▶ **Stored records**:
════════════════

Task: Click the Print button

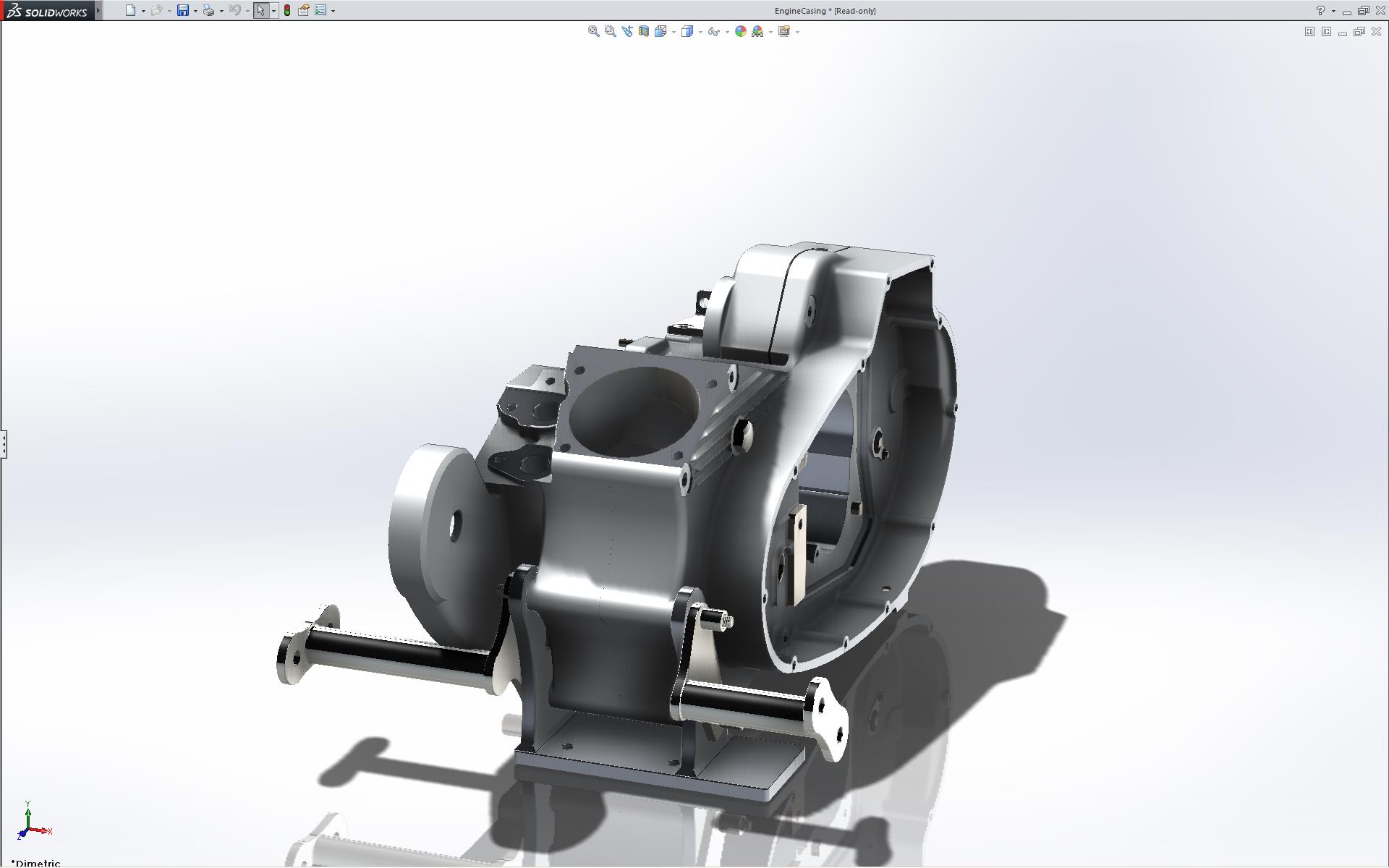Action: (x=208, y=11)
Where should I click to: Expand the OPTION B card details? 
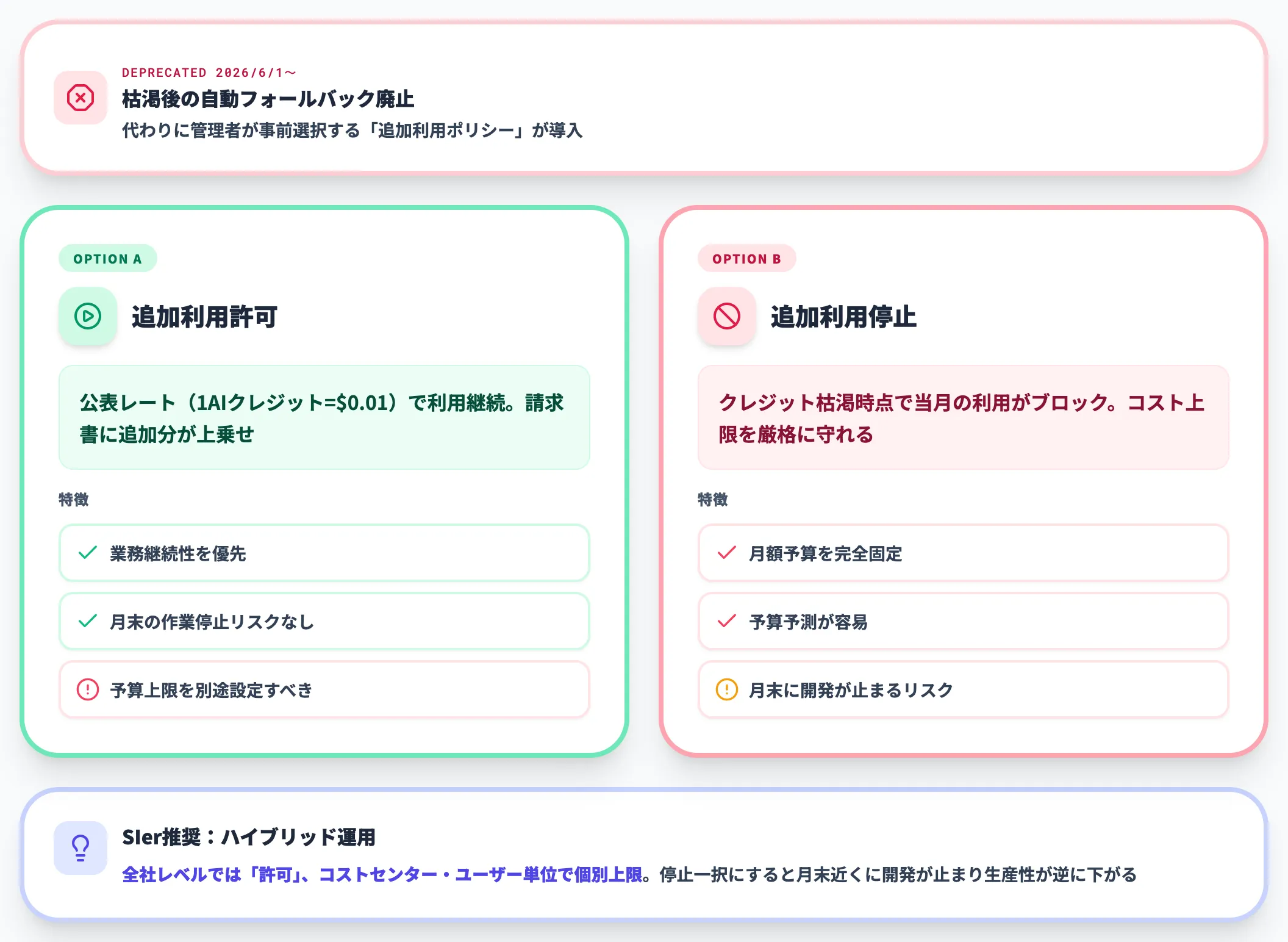962,482
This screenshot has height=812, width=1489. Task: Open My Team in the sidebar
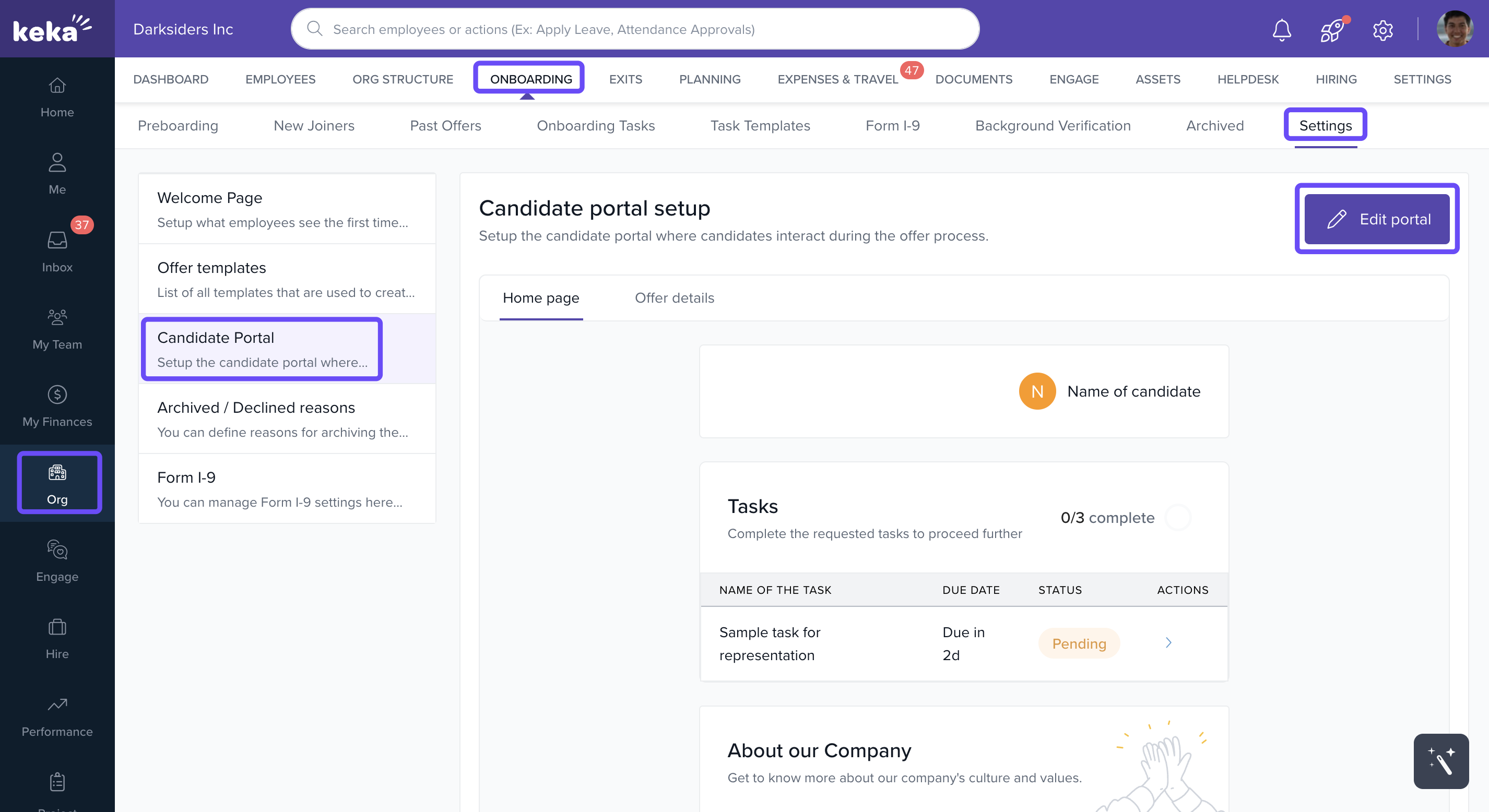pos(56,329)
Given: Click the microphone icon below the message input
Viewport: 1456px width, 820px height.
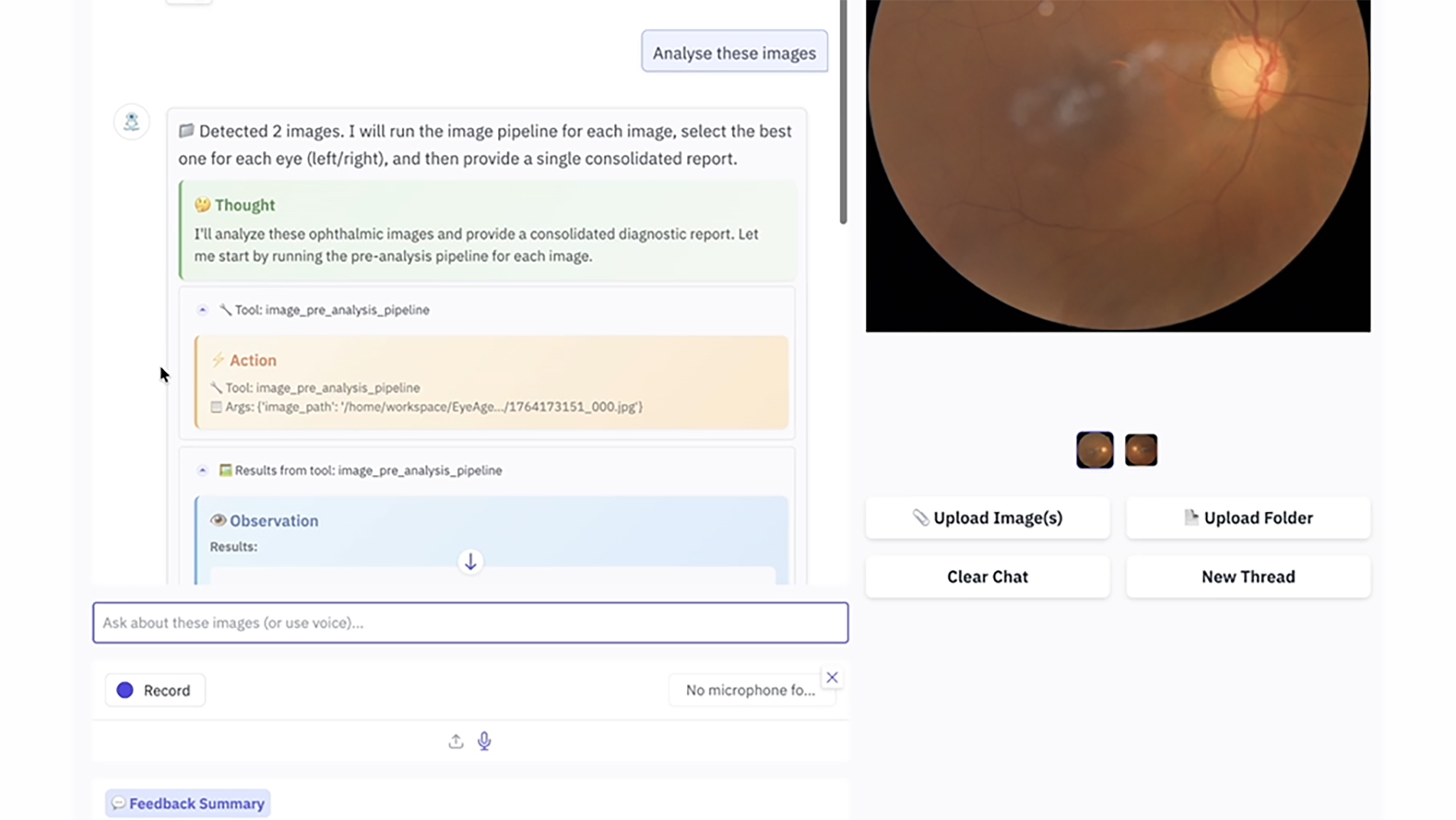Looking at the screenshot, I should [x=484, y=741].
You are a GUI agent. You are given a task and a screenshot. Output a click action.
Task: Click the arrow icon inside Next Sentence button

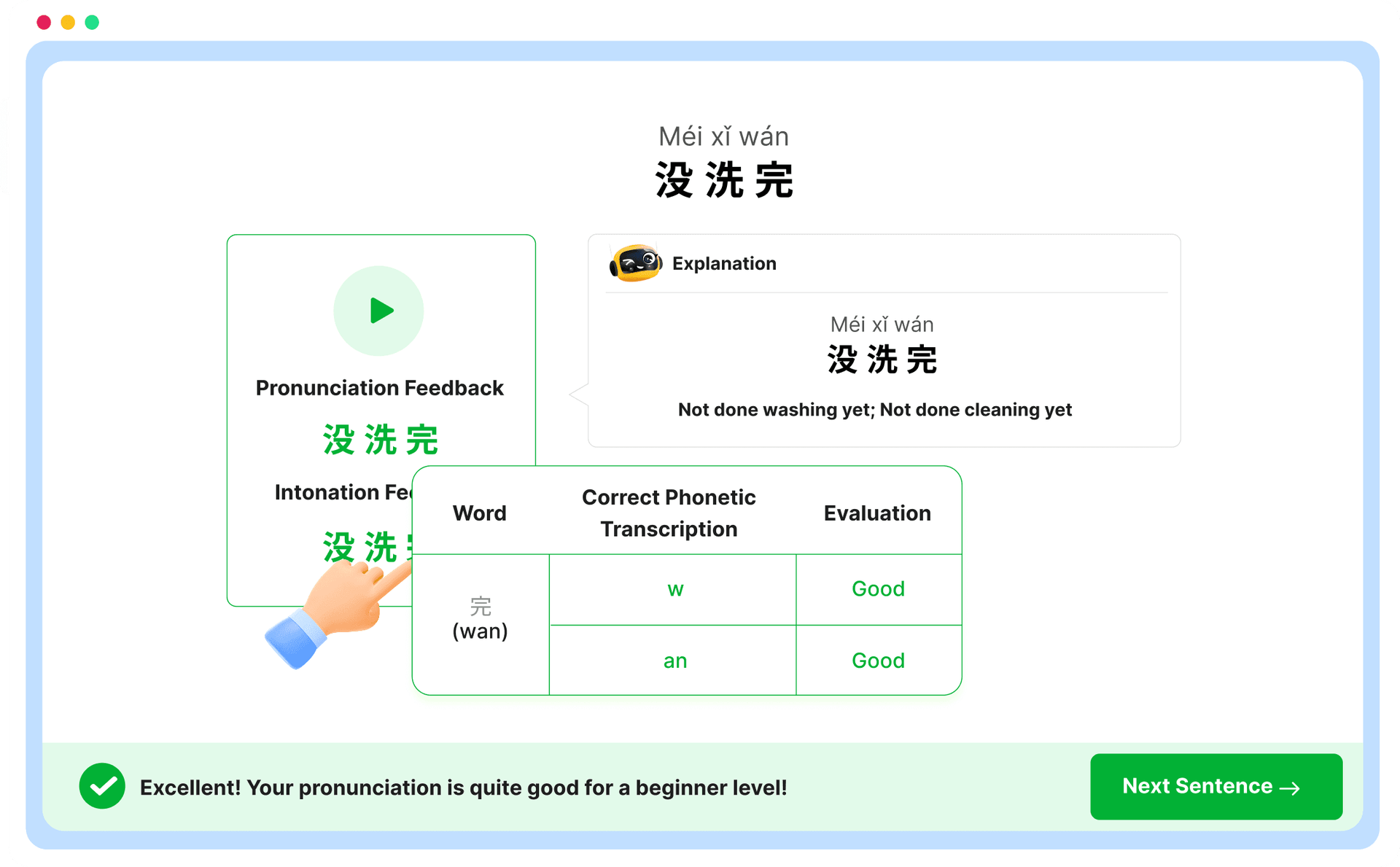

════════════════

▶ **TASK DIRECTIONS**:
For the string "icon", show each line of the entries above where it occurs.

▶ **TASK RESPONSE**:
Given: Click the microphone icon below the message input
Task: Click the arrow icon inside Next Sentence button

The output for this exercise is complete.